Bradley Cooper manages to pull off an impressive “not being smug” performance which is good news for those who watched The Hangover, A-Team and Limitless with a lingering urge to never stop punching him. De Niro manages to summon some fire back into his eyes, playing Pat’s OCD father with verve but Jennifer Lawrence is the star here. Bruised, vulnerable and resolutely unapologetic for a promiscuous period following her husband’s death, Lawrence gives Tiffany an edge that feels as if it could be shattered any moment. A scene in which Pat and Tiffany argue in a diner and then in front of a movie theatre showcases both her highly visible broken heart and the skillful writing that O’Russel has supplied her with. Tiffany is unable to keep the emotion from her face and Lawrence uses this to portray a woman on the brink of slipping into alcoholism and self-pity. Her roles following this film will be scrutinised closely.

The whole thing builds to a brilliantly handled, multiply important dance-off climax that is funny and charming and perfectly integrated with the rest of the film (Unlike Napoleon Dynamite and Little Miss Sunshine, films that exist solely to try and impress you with a quirky dance at the end and are instantly forgettable.). Important to every character and wonderfully pathetic, the win/lose conclusion is emotionally satisfying and at least semi-plausible, managing to avoid leaving a Hollywood sheen over proceedings that would have rung hollow with the preceding honesties revealed.

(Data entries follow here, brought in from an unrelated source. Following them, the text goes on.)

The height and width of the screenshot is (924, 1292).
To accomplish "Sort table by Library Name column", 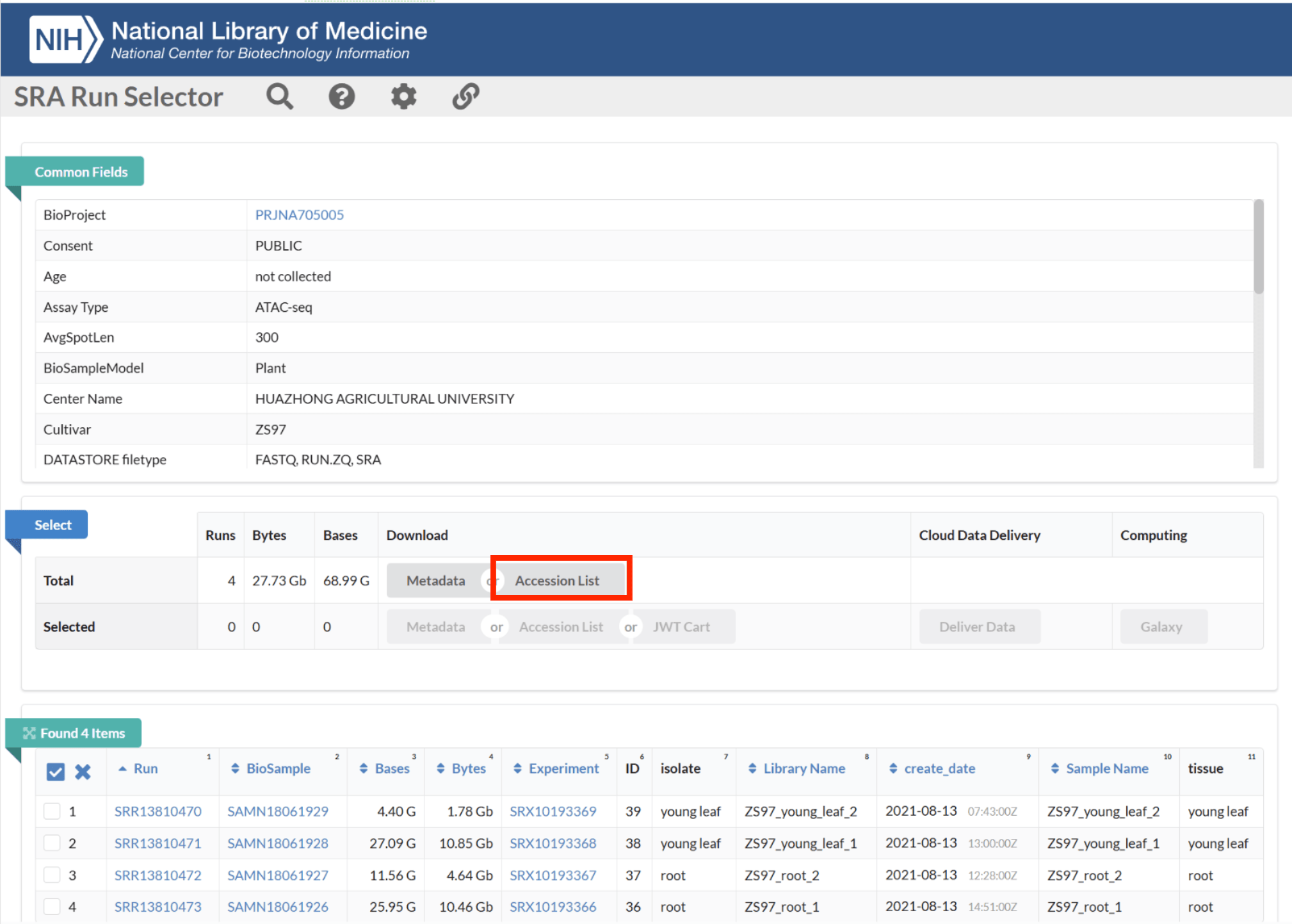I will [803, 768].
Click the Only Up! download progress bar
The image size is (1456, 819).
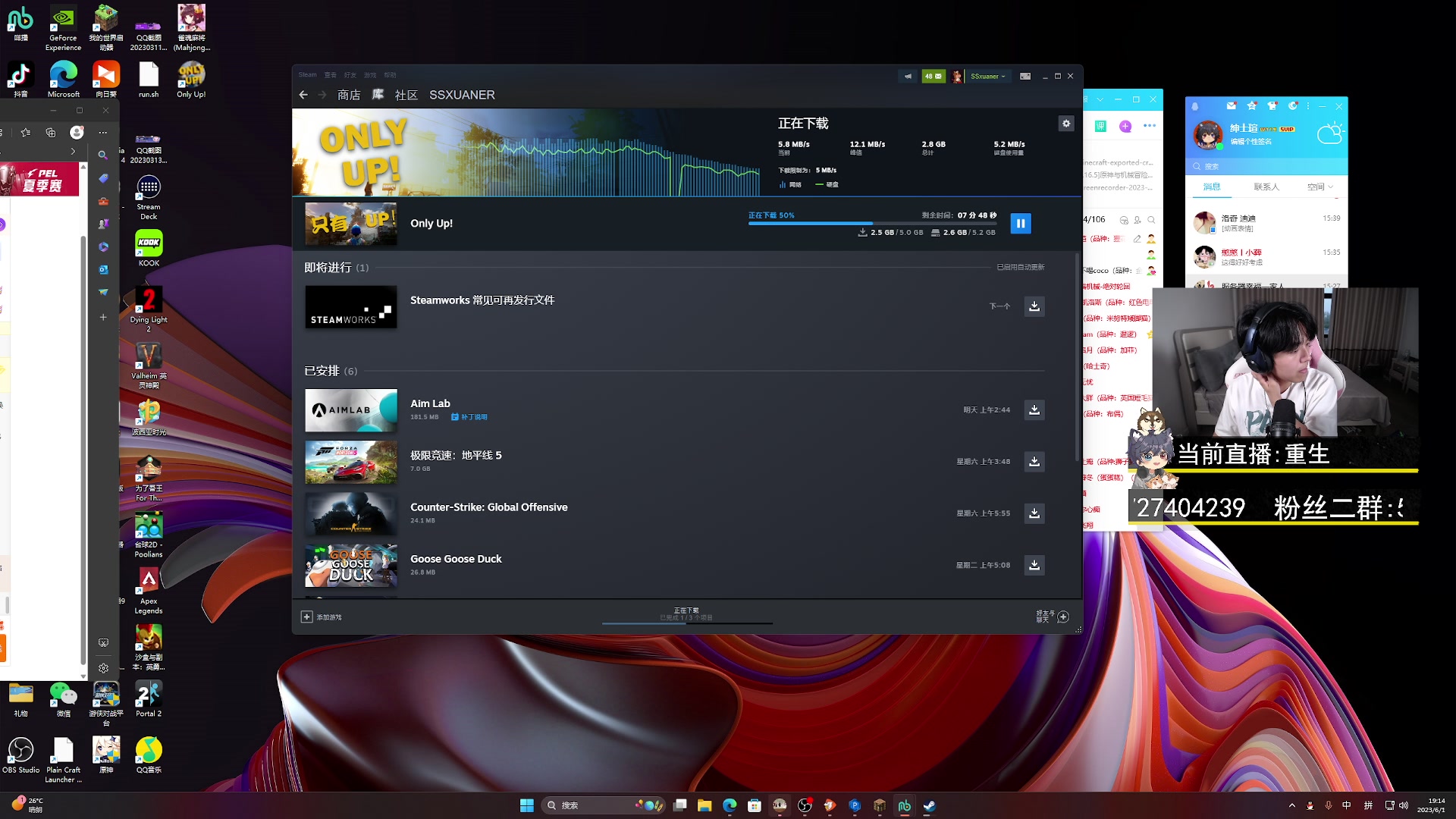(x=871, y=223)
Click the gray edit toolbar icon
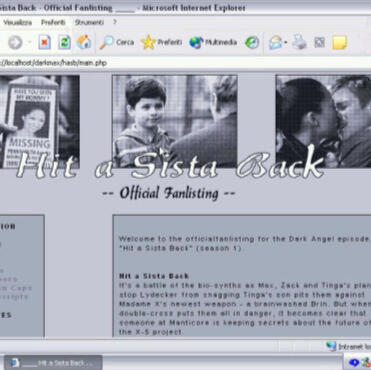Screen dimensions: 371x370 click(x=319, y=42)
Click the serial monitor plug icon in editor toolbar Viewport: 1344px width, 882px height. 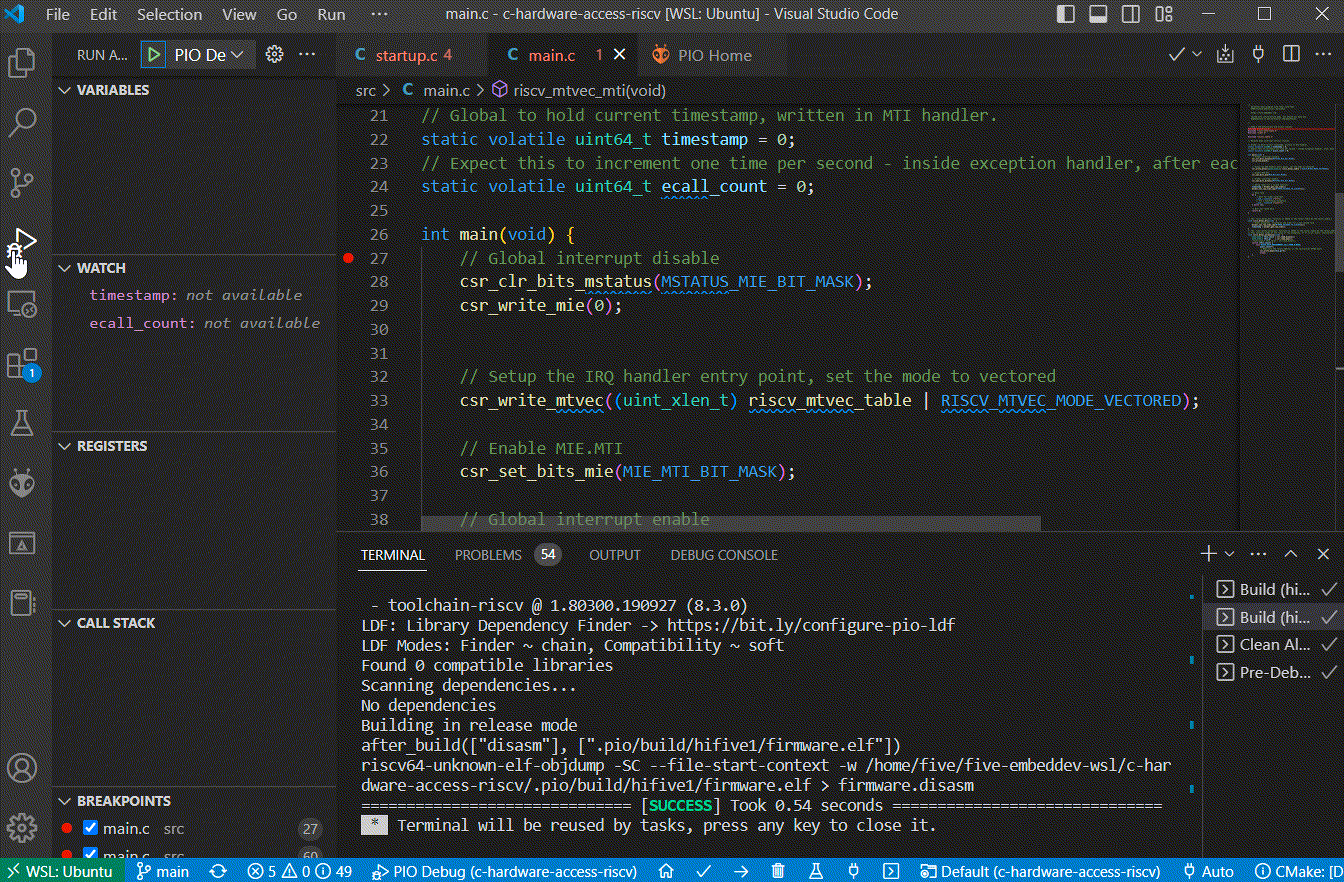point(1258,55)
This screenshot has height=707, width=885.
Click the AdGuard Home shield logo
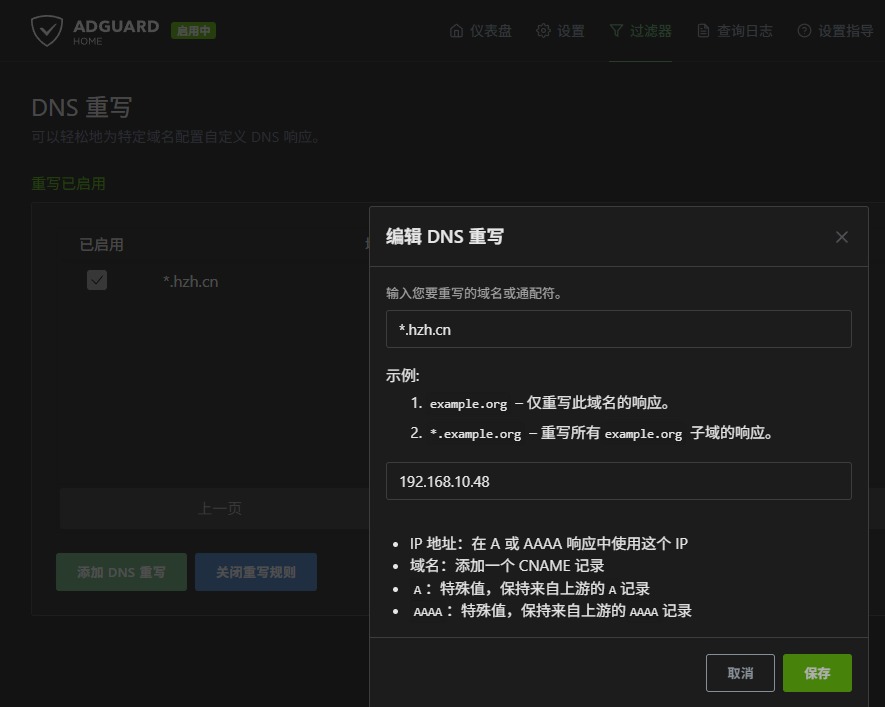coord(47,31)

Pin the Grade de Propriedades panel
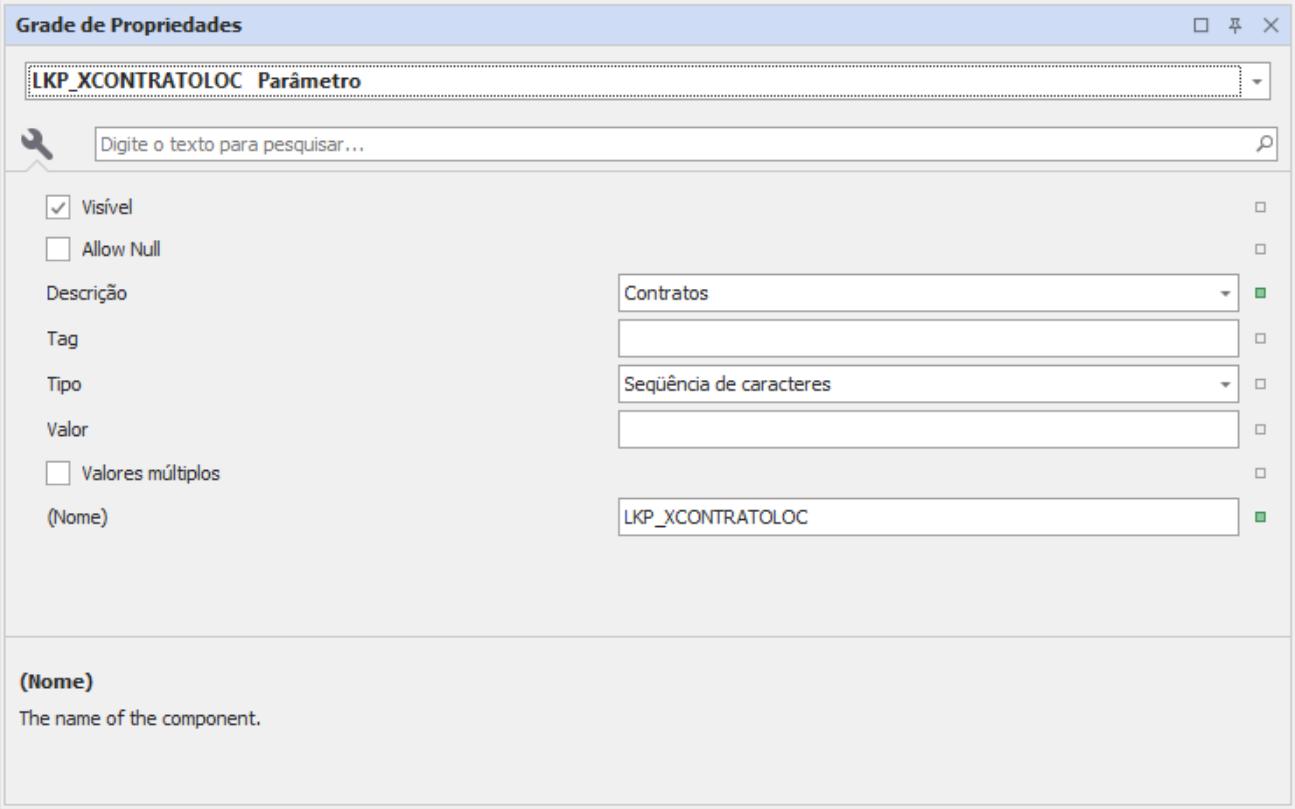(x=1236, y=25)
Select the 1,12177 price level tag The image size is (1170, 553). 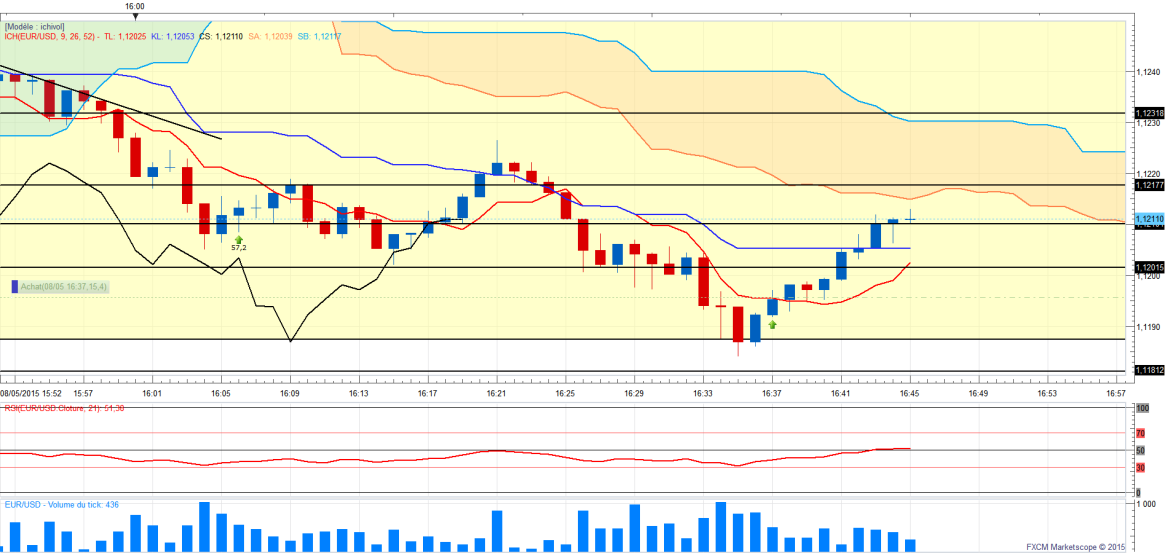click(1150, 185)

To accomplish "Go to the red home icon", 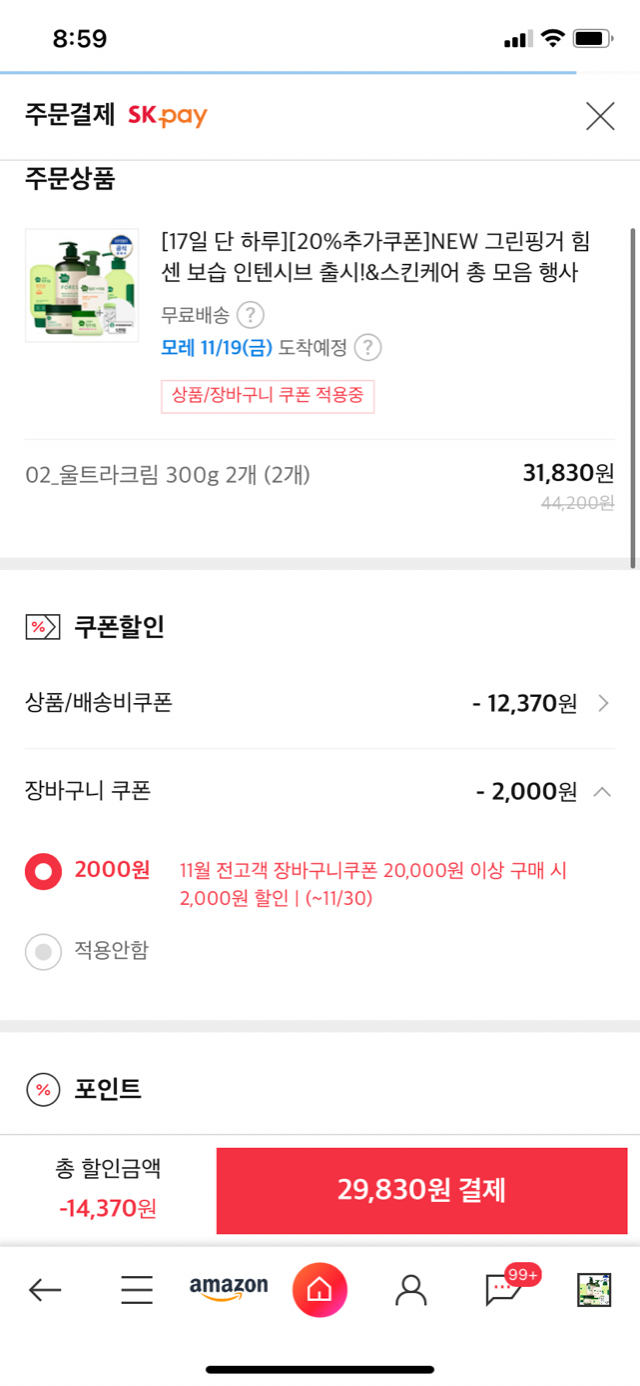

O’Russel seems to be getting into his groove and his (relatively) inexpensive movies, which have actors clamouring to appear in them (for knockdown fees, presumably) should continue to expose us to familiar forms of the human condition skewed through his off kilter, left field eyes for a long time to come.

Limitless (2011)

Bradley Cooper plays Eddie Morra; a struggling writer who is turned on to designer drug, NZT-48, by his ex-brother-in-law. The drug enables its user to utilise 100% of their brain power rather than 20% of it, which is interesting because I don’t know anyone who doesn’t use 100% of their brain… Well, except for those involved in horrendous, life-changing accidents. Anyway, bullshit statistics aside, within his first trip, Cooper discovers he can think faster, learn faster, be a smoother ladies man faster and just generally be ‘limitless’ in what he can do…

Wait, I get the title now.

So, what does he do with his new powers? Bring about world peace? Discover a cure for cancer? Re-edit the Green Lantern so it becomes a halfway decent film? No, old Cooper becomes… a stock broker. Yeah, the trailer for Limitless is very clever marketing. It completely negates any mention that this is all just Nick Leeson’s wet dream. Look! There’s Bradley Cooper with his shirt off! Look! He’s being limitless! Look at him kissing sexy women with his sexy man lips! *cough* oh yeah, and there’s about an hour’s worth of conversation about stockbroking and buying other companies *cough* Look! His shirt’s off again.

As a hero, Eddie Morra, is as likable as syphilis. This isn’t Cooper’s fault. Eddie is just written badly. He’s a man only Patrick Bateman would applaud. It’s hard to root for anyone who is so ungodly smug. Every other line from his mouth may as well have been about the size of his penis, with an additional point to the crotch and a knowing raised eyebrow. You don’t want him to succeed. When he’s beaten up for owing money to a loan shark, you applaud the goons. It shouldn’t be like that.

Oh yeah, Robert De Niro is in it, but as he’s now gone from the man from Raging Bull to Little Fockers, that’s not really saying much. As wealthy businessman Carl Van Loon (no, really), Bobby shuffles around looking off camera to make sure the ink has dried on his cheque. Christ, least Sean Connery had the decency to retire.

Then you add the overused cliches such as trite Russian Gangsters and a beginning that tries to suggest that proceeding 120 minutes are going to be intense noir-fuelled action, and the sum is just a pile of unemotional pap.

Oh, and there’s a scene where Cooper drinks from a pool of blood. That was just weird.